• _THINGS TO DO_
1) Condense the paragraph of the excerpt on fascist eugenics that begins "The end of the Second World War" into a short list of its main points.
2) Edit a passage of the excerpt on fascist eugenics: begin at the words "On a more specifically" and stop after "and Scandinavian model.", replacing "synthesis" with "fusion".
3) Answer these questions from the excerpt on fascist eugenics:
(a) In what year was the Latin Federation of Eugenic Societies constituted?
(b) Which two figures represented esoteric racism?
(c) What journal belonged to the IAAEE?

• _EXCERPT_
On a more specifically scientific level, starting from the second half of the 1920s, the theoretical paradigm that fascist eugenics was based on was constituted by the convergence between Corrado Gini’s integral demography—a synthesis of demography, biology, anthropology, economy, sociology and, obviously, eugenics—and constitutionalist biotypological medicine. Biotypology was represented, in particular, by the endocrinologist Nicola Pende. With its synthesis between biological reductionism and cultural holism, Pende’s biotypology provided the scientific rationale for the fascist project of building the “New Italian” (Italiano Nuovo), without alienating the support of the Vatican. Both Gini’s regenerative eugenics and Pende’s biotypological orthogenesis opposed the Nordic, Anglo-Germanic, and Scandinavian model.
This opposition—simultaneously scientific, ideological and political—was expressed at the institutional level by Italy’s exit from the IFEO, and the constitution in 1935 of the Latin Federation of Eugenic Societies: an alternative model, the birth of which coincided not surprisingly with the most critical phase of diplomatic relationships between fascist Italy and Nazi Germany.
Starting from 1936, and in particular in 1938 with the introduction of State racism in fascist Italy, the ideological and political convergence of fascism and Nazism also influenced the relationship between eugenics and racism, feeding new tensions and oppositions. Between 1938 and 1943 the nature/nurture debate became the battleground for the clash between the different racisms of fascism: biological (Telesio Interlandi and Guido Landra) and esoteric racism (Julius Evola and Giovanni Preziosi) adopted the negative Nazi eugenic model, while nationalist and Mediterranean racism (Giacomo Acerbo and Nicola Pende) remained faithful to the Latin model, environmentalist and neo-Lamarckian. The two positions were opposed in their definition of Italian racial identity, but converged in their discrimination of racial enemies, in particular the half-caste and Jews.
The end of the Second World War did not signal the definitive end of eugenics. In the 1950s and 1960s, on the one hand, the development of human and medical genetics redefined eugenics in terms of preventive medicine and reproductive hygiene. On the other, Gini’s racist eugenics provided a relevant contribution to the anti-UNESCO campaign organized by the International Association for the Advancement of Ethnography and Eugenics (IAAEE) and its journal, The Mankind Quarterly.

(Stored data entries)
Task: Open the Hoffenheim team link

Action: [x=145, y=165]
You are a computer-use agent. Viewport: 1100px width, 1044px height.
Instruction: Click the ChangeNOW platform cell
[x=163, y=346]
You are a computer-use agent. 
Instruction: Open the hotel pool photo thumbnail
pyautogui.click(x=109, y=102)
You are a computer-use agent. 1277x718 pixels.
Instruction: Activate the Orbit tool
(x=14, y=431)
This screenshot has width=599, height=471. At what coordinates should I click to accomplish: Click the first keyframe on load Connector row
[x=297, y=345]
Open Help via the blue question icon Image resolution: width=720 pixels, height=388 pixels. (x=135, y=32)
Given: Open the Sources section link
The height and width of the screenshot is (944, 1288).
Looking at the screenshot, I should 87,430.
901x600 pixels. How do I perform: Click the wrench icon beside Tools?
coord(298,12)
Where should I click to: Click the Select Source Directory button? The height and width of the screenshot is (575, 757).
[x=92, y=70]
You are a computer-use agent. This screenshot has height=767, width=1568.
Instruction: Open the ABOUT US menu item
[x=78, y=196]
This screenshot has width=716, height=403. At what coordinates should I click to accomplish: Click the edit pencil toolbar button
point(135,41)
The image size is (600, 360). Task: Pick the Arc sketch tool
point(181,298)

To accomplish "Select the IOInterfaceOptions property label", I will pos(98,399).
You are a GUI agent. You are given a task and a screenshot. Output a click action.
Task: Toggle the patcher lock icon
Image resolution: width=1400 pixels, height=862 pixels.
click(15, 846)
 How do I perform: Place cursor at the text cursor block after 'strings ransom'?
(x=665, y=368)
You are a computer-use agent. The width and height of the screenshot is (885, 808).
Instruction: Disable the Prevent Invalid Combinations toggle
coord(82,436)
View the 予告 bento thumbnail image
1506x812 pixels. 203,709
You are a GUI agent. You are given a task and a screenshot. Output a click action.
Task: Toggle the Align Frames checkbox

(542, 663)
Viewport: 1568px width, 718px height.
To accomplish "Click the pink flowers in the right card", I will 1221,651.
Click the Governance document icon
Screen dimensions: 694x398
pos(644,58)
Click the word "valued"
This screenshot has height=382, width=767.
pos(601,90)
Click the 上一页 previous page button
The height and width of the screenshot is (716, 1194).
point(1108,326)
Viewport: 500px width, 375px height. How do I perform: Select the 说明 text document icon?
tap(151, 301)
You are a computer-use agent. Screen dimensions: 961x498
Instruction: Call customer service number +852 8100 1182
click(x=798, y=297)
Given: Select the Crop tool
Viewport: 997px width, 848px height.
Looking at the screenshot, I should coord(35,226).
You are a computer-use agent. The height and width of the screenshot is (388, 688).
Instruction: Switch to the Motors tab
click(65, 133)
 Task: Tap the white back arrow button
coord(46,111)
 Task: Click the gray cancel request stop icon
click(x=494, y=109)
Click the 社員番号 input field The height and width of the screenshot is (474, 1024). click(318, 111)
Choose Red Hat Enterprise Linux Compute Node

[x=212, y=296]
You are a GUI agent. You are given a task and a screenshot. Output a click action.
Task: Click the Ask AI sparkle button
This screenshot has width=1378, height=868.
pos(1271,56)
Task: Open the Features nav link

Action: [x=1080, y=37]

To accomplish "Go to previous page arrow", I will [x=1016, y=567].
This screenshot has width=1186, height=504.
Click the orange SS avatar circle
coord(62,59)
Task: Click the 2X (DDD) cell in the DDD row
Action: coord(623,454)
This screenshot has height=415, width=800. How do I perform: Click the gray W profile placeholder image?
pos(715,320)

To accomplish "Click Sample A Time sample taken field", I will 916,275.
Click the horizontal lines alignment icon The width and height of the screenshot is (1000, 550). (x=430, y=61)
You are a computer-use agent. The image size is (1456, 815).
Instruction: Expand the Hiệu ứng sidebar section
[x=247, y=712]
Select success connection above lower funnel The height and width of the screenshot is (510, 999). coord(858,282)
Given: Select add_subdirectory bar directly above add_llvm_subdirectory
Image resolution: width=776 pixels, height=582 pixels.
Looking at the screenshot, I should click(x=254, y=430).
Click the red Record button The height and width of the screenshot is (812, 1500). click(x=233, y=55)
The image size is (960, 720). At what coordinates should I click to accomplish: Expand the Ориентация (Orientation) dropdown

• _PROBLEM SOLUTIONS_
1)
- Eugenics did not come to a definitive end with the Second World War.
- In the 1950s and 1960s, human and medical genetics redefined eugenics as preventive medicine and reproductive hygiene.
- Gini's racist eugenics also contributed significantly to the anti-UNESCO campaign of the International Association for the Advancement of Ethnography and Eugenics (IAAEE) and its journal, The Mankind Quarterly.

2)
On a more specifically scientific level, starting from the second half of the 1920s, the theoretical paradigm that fascist eugenics was based on was constituted by the convergence between Corrado Gini’s integral demography—a fusion of demography, biology, anthropology, economy, sociology and, obviously, eugenics—and constitutionalist biotypological medicine. Biotypology was represented, in particular, by the endocrinologist Nicola Pende. With its fusion between biological reductionism and cultural holism, Pende’s biotypology provided the scientific rationale for the fascist project of building the “New Italian” (Italiano Nuovo), without alienating the support of the Vatican. Both Gini’s regenerative eugenics and Pende’s biotypological orthogenesis opposed the Nordic, Anglo-Germanic, and Scandinavian model.

3)
(a) 1935
(b) Julius Evola and Giovanni Preziosi
(c) The Mankind Quarterly